Since 1945, the study of cultural transfer has formed a powerful tool for the analysis of America's interaction with other nations. But in contrast to other approaches, neither historians nor their peers in neighboring fields have ever devised a clear-cut terminology. Indeed, they have not even employed a single line of argument. Originating in political think tanks after World War II, the investigation of cultural transfer has made its way through academic institutes the world over, until it finally arrived in the public sphere in the 1980s. By far the most popular—or notorious—approach has been termed "cultural imperialism," a notion and an ideology that appealed to a long list of supporters in the 1960s and after, and that—because of its persistence and influence—deserves the attention of all scholars interested in the study of culture and foreign relations.
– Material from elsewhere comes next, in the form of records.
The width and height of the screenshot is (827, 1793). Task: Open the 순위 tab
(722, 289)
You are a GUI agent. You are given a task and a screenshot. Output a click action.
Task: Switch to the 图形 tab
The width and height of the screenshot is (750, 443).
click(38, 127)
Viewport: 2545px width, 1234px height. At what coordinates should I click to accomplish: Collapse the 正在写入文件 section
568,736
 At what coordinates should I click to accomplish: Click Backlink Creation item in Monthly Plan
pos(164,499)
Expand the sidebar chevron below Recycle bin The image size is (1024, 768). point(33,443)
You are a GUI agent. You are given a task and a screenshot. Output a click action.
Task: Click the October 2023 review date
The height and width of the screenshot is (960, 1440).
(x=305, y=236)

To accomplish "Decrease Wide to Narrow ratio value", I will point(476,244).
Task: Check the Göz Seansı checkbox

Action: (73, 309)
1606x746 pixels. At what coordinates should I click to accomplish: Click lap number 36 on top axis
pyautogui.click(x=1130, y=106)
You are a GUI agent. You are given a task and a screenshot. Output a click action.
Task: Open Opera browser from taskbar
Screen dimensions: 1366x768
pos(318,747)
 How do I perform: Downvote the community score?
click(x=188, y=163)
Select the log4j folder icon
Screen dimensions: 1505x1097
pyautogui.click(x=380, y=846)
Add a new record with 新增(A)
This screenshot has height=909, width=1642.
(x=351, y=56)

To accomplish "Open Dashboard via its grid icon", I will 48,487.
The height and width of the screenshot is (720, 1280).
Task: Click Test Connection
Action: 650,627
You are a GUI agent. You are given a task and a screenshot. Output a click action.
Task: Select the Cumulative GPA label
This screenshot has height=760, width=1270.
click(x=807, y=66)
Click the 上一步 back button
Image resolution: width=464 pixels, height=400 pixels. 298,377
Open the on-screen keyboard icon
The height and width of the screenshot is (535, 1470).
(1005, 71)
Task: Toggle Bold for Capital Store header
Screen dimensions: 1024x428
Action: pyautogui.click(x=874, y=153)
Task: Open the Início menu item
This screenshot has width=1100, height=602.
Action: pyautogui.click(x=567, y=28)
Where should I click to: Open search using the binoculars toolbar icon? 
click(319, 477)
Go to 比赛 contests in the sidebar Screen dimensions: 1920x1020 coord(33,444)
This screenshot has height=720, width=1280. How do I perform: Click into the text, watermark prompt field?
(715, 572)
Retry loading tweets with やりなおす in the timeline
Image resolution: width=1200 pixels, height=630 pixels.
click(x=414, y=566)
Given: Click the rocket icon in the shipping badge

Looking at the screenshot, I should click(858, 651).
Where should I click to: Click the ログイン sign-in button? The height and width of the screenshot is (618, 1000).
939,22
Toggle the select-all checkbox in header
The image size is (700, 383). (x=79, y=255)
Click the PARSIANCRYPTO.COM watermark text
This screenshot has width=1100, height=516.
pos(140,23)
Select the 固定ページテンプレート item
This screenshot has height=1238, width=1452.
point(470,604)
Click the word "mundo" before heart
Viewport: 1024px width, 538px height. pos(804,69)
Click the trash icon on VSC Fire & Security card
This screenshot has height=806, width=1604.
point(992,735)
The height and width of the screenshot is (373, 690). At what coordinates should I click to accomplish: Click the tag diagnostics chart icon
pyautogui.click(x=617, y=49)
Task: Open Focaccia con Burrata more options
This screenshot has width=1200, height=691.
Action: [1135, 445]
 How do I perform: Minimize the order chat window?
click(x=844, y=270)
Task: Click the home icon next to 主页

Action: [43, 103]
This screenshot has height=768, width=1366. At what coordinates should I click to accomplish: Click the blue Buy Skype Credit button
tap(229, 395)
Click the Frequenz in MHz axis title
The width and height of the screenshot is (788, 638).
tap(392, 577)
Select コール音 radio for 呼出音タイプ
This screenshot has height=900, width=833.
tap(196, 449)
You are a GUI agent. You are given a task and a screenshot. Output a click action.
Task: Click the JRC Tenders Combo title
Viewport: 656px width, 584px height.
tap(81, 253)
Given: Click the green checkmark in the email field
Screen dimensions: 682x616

However, sociologists, historians, anthropologists, and others have suggested that the notion of "cultural imperialism" should be replaced with a more fluid term that avoids what they regard as the naive active-passive dominator-victim dualism. Alternative terms include, for example, "cultural transmission" and "transcultural interaction." Students of culture and foreign relations should therefore use these terms with great caution and realize that they are based on specific arguments and interpretations.